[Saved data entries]

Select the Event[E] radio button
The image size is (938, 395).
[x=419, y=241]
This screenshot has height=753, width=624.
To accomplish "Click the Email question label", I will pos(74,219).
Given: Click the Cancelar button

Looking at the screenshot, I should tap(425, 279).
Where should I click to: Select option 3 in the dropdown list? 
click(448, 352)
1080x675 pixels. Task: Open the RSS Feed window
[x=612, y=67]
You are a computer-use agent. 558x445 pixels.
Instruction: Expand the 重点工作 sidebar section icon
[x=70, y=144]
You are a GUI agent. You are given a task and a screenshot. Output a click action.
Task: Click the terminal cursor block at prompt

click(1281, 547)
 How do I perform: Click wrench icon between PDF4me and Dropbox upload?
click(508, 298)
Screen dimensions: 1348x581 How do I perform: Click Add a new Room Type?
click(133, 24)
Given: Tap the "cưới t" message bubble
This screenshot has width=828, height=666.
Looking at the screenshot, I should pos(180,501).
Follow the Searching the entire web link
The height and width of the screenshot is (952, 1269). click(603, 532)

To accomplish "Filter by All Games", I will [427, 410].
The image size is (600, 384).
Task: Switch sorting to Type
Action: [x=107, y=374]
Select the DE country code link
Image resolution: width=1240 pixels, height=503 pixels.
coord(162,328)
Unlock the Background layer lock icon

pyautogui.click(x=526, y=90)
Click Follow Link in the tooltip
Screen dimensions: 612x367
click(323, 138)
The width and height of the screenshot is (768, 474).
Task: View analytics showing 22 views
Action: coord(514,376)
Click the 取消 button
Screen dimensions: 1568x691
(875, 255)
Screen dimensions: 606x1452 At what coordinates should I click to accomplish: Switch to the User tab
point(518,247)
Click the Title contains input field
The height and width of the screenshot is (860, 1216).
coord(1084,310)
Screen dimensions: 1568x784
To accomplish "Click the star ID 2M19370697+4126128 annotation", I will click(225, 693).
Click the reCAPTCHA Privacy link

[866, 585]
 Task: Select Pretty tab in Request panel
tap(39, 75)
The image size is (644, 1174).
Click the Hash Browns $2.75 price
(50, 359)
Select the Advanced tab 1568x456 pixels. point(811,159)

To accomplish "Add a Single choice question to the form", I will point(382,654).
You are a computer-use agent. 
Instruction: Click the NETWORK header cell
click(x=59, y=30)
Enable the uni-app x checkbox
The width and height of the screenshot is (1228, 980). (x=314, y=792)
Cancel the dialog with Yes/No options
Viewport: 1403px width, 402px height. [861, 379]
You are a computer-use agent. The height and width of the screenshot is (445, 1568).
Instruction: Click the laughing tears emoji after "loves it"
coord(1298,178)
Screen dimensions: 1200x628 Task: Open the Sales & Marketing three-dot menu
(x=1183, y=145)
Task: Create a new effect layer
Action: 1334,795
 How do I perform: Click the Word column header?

■ **REQUIRED WORK**: Send back the lines of the records word for word, from the very first through the line containing "Given: Tap the".

■ **EXERCISE SOLUTION**:
Select the Event[E] radio button
The image size is (938, 395).
[x=419, y=241]
This screenshot has height=753, width=624.
To accomplish "Click the Email question label", I will pos(74,219).
Given: Click the Cancelar button

Looking at the screenshot, I should tap(425, 279).
Where should I click to: Select option 3 in the dropdown list? 
click(448, 352)
1080x675 pixels. Task: Open the RSS Feed window
[x=612, y=67]
You are a computer-use agent. 558x445 pixels.
Instruction: Expand the 重点工作 sidebar section icon
[x=70, y=144]
You are a GUI agent. You are given a task and a screenshot. Output a click action.
Task: Click the terminal cursor block at prompt

click(1281, 547)
 How do I perform: Click wrench icon between PDF4me and Dropbox upload?
click(508, 298)
Screen dimensions: 1348x581 How do I perform: Click Add a new Room Type?
click(133, 24)
Given: Tap the "cưới t" message bubble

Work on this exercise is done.